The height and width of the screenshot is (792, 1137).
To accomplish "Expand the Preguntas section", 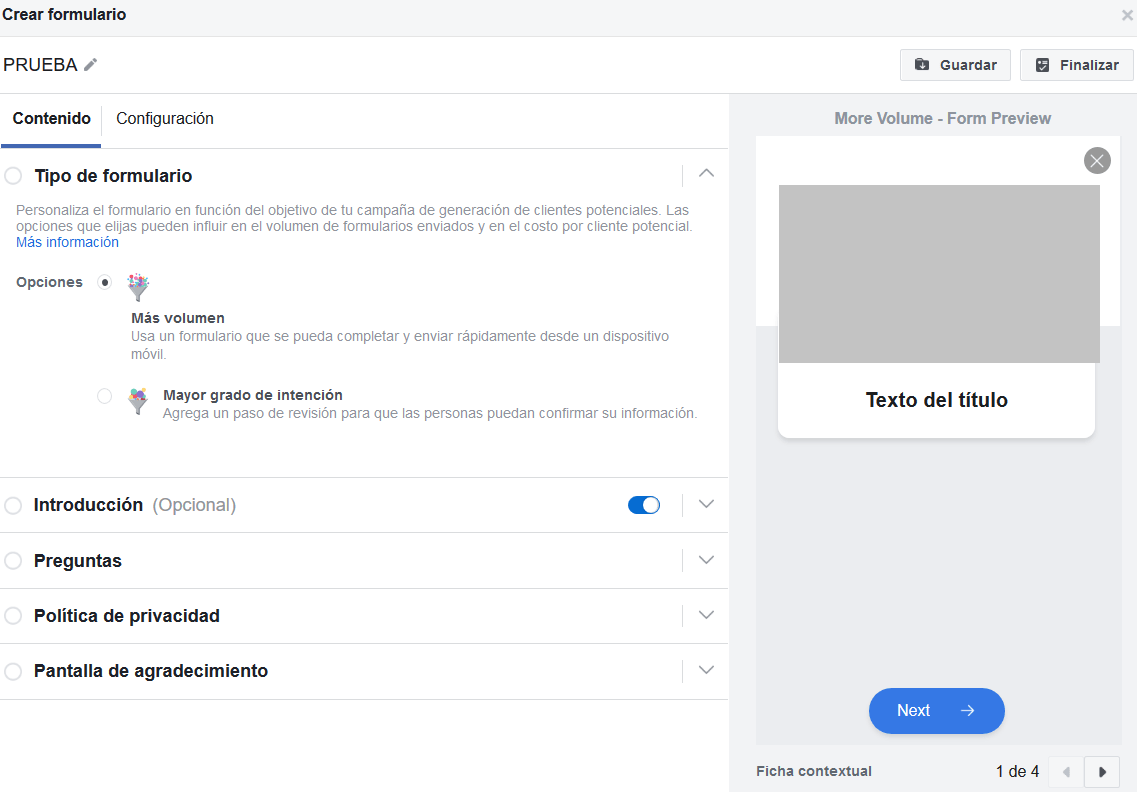I will pos(706,560).
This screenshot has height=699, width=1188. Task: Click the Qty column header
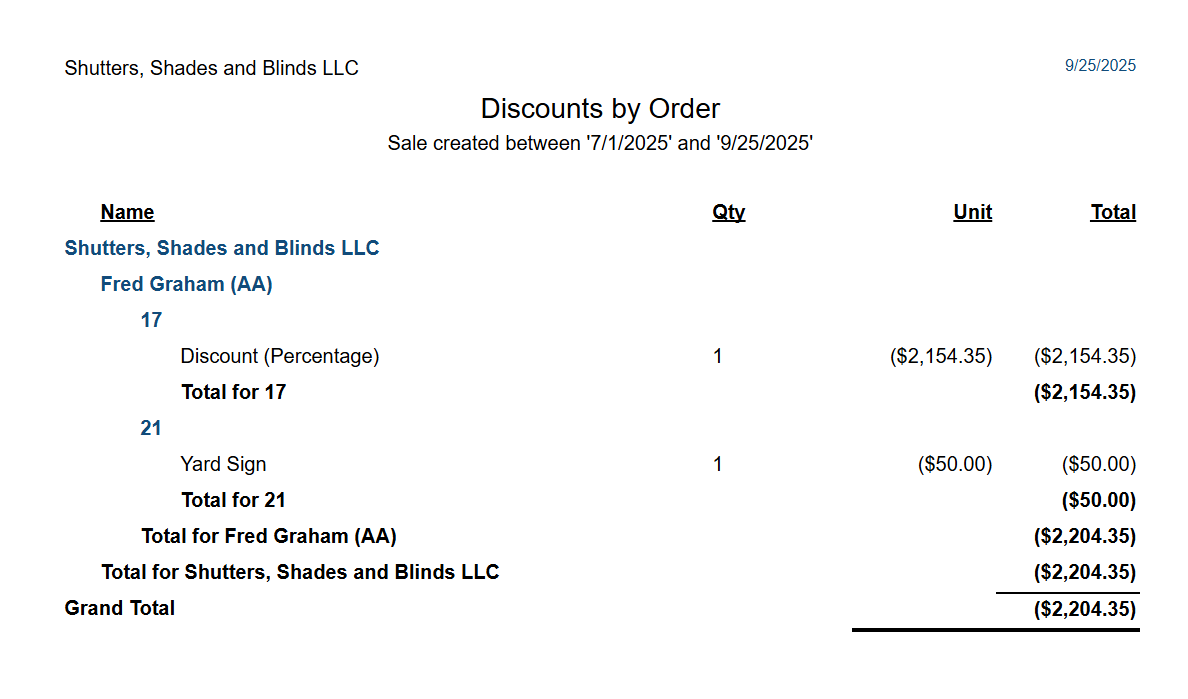pos(728,212)
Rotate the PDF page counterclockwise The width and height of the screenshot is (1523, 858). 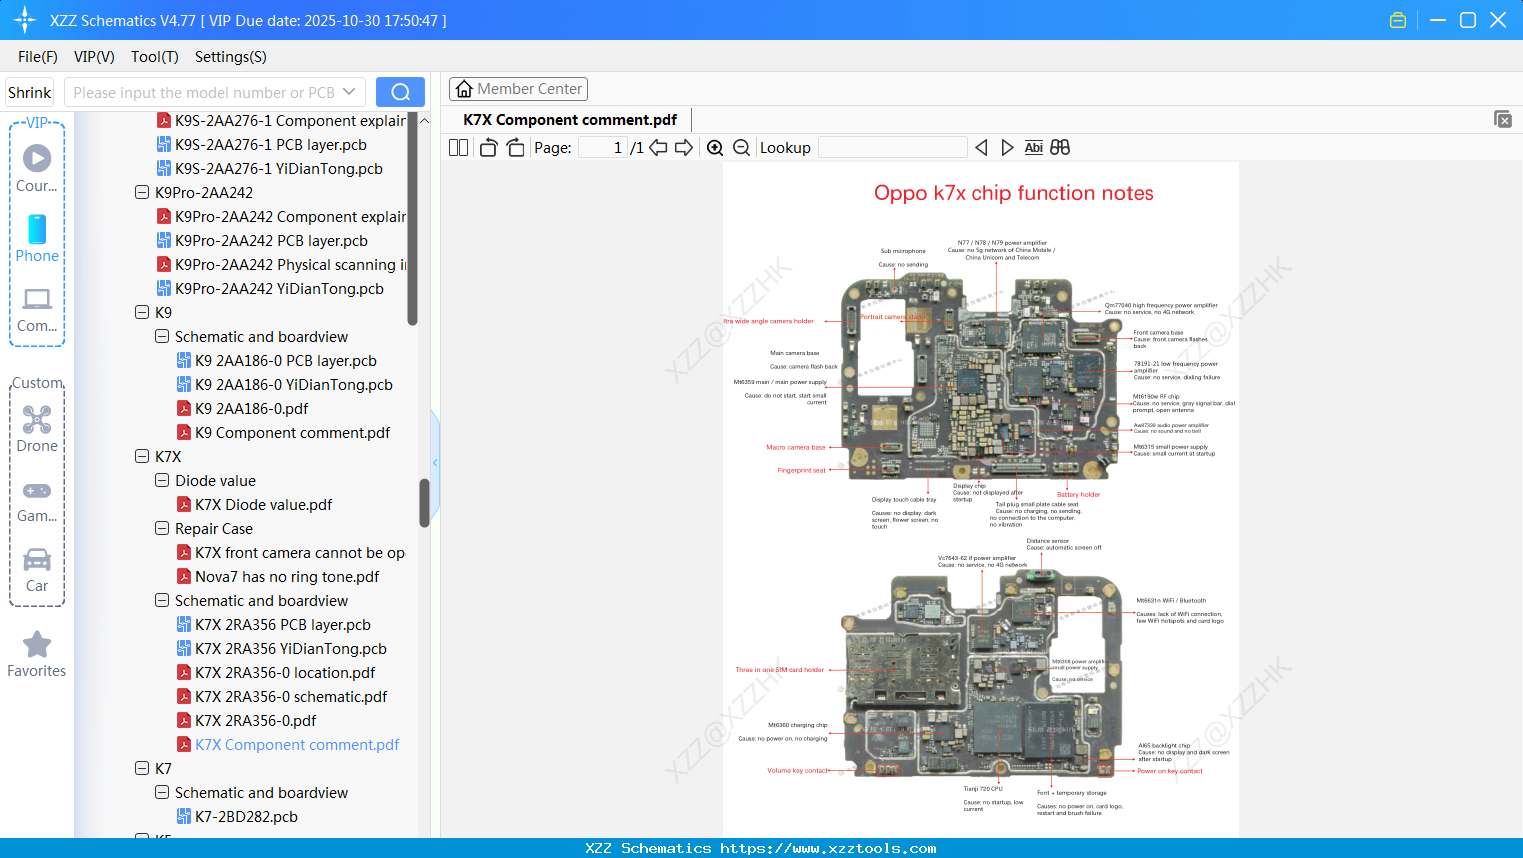(487, 147)
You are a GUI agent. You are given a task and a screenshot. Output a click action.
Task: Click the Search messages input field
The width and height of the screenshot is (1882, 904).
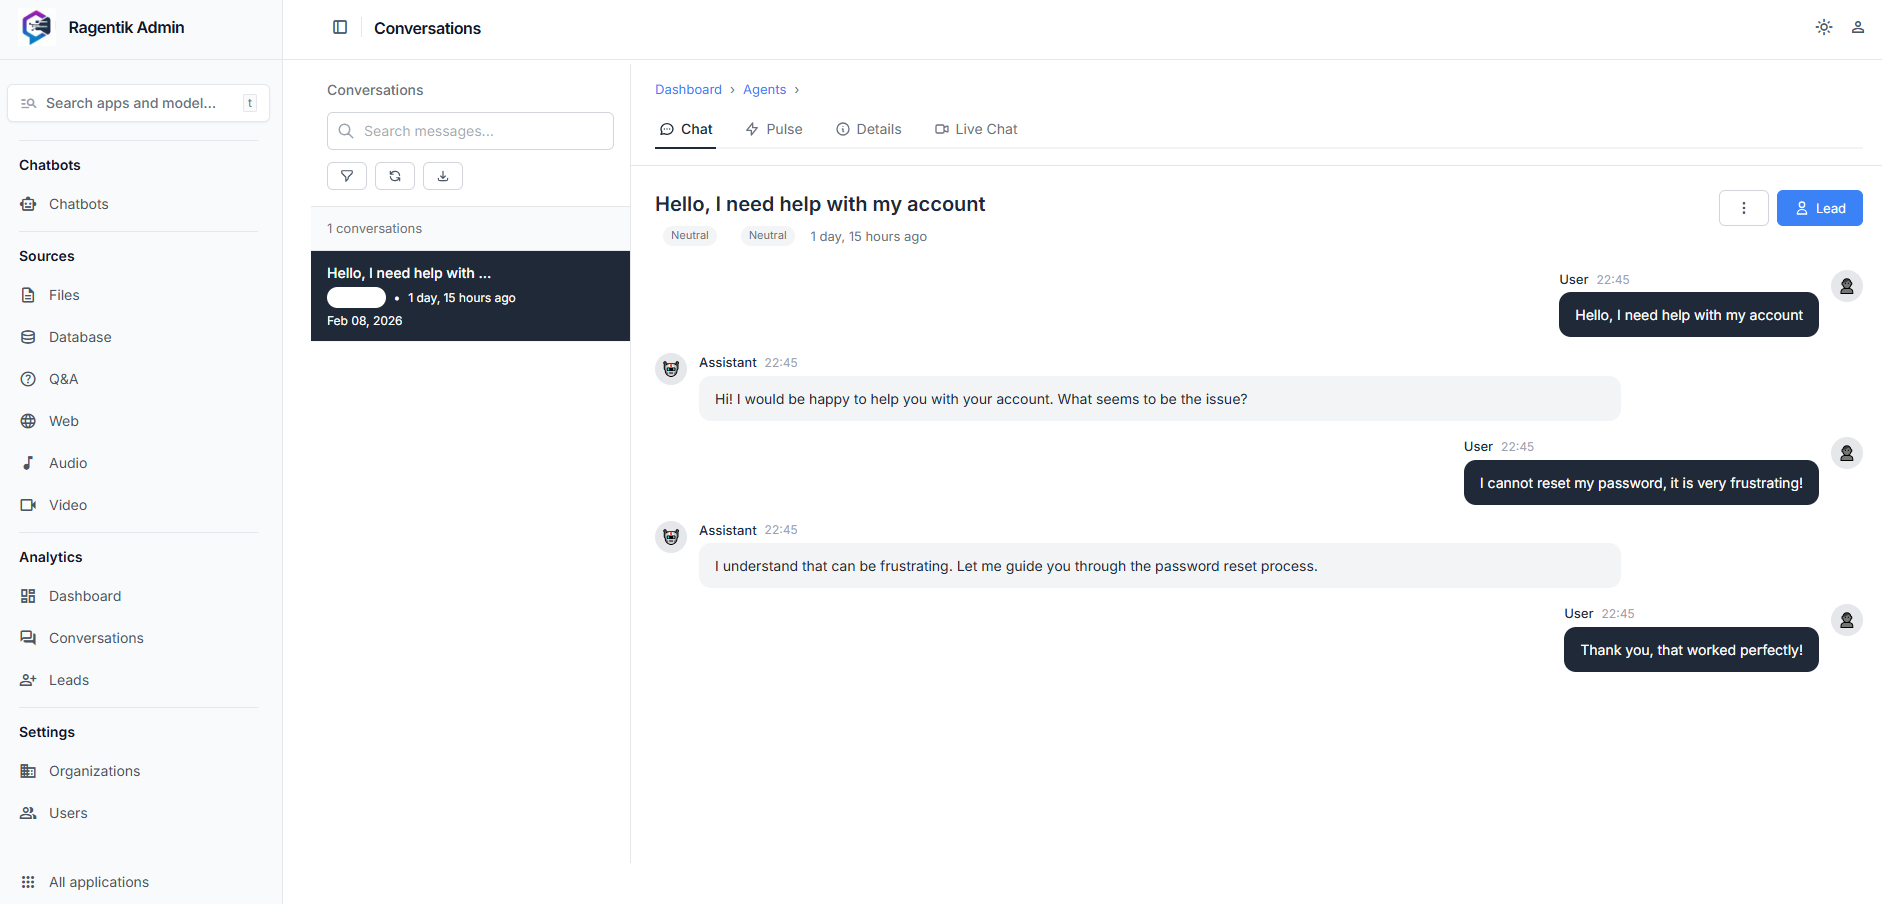pyautogui.click(x=482, y=131)
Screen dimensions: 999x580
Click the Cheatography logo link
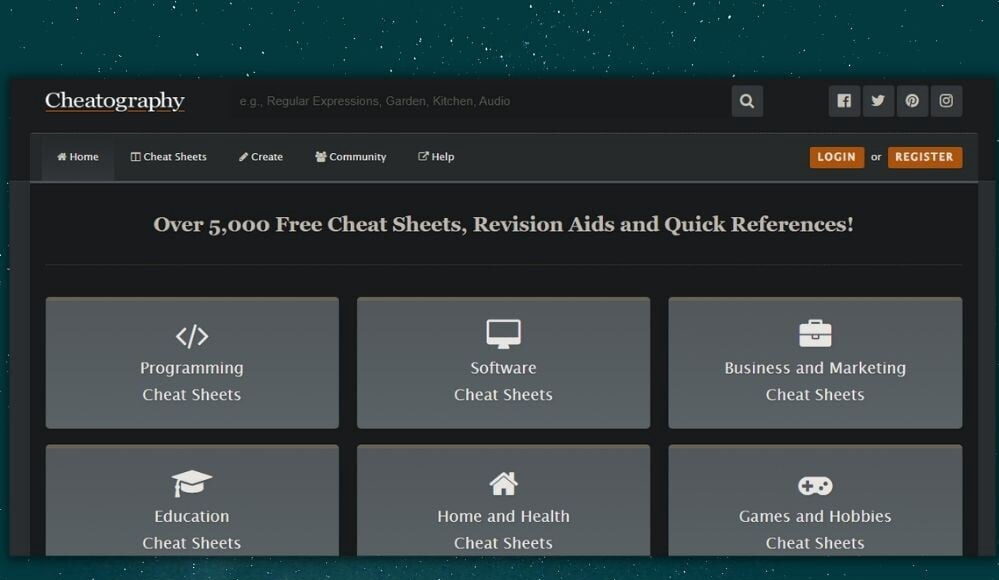click(x=115, y=101)
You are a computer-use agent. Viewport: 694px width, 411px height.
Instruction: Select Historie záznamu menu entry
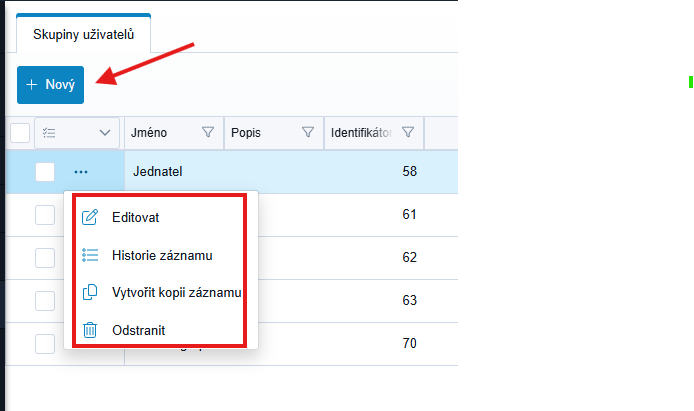[x=162, y=255]
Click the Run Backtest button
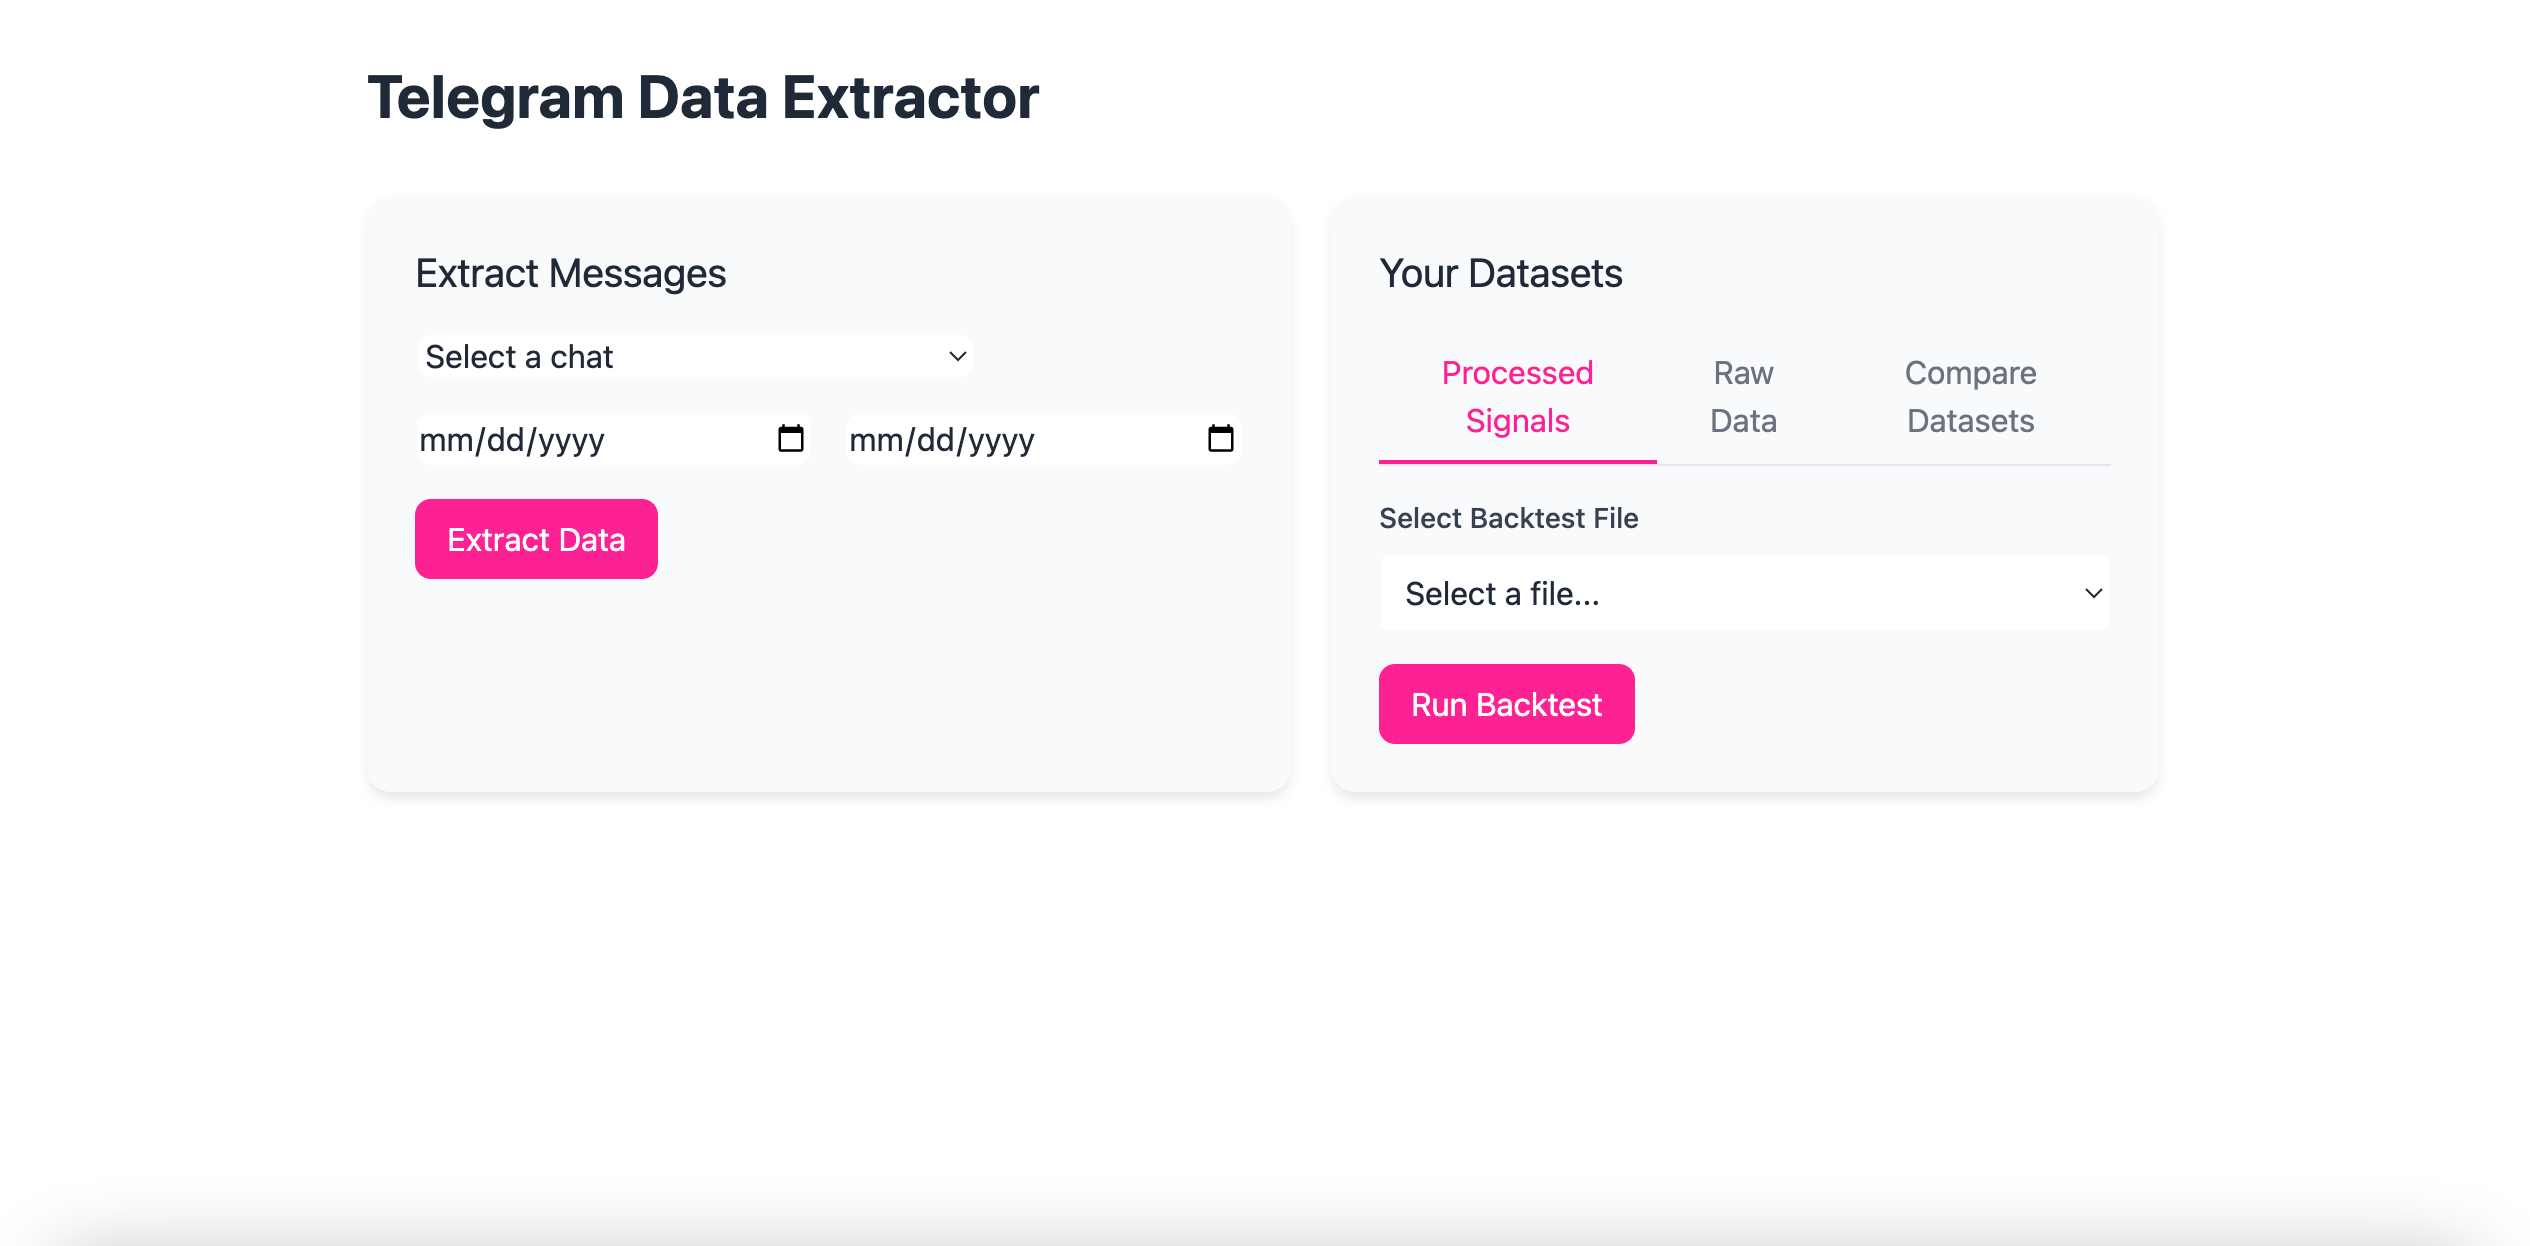Viewport: 2530px width, 1246px height. 1506,705
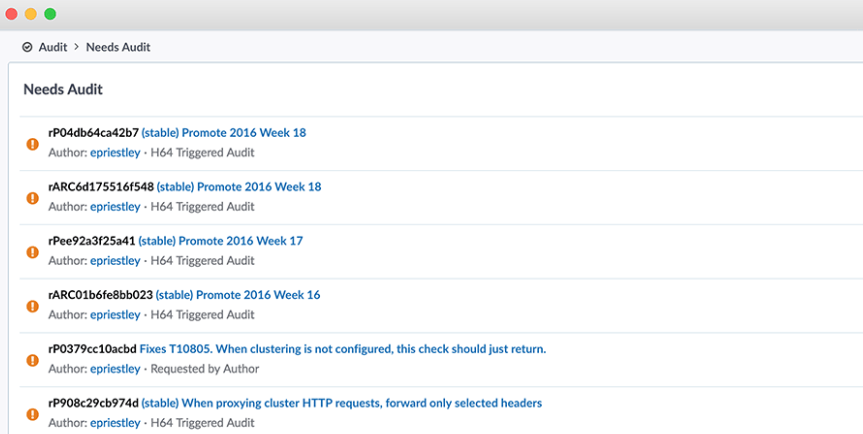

====================

**About this exercise:** Report every line of the data above that contains the string "agent" by copying it in full.

**Expected answer:**
You are a GUI agent. You are given a task and a screenshot. Output a click action.
You are a computer-use agent. Viewport: 694px width, 411px height.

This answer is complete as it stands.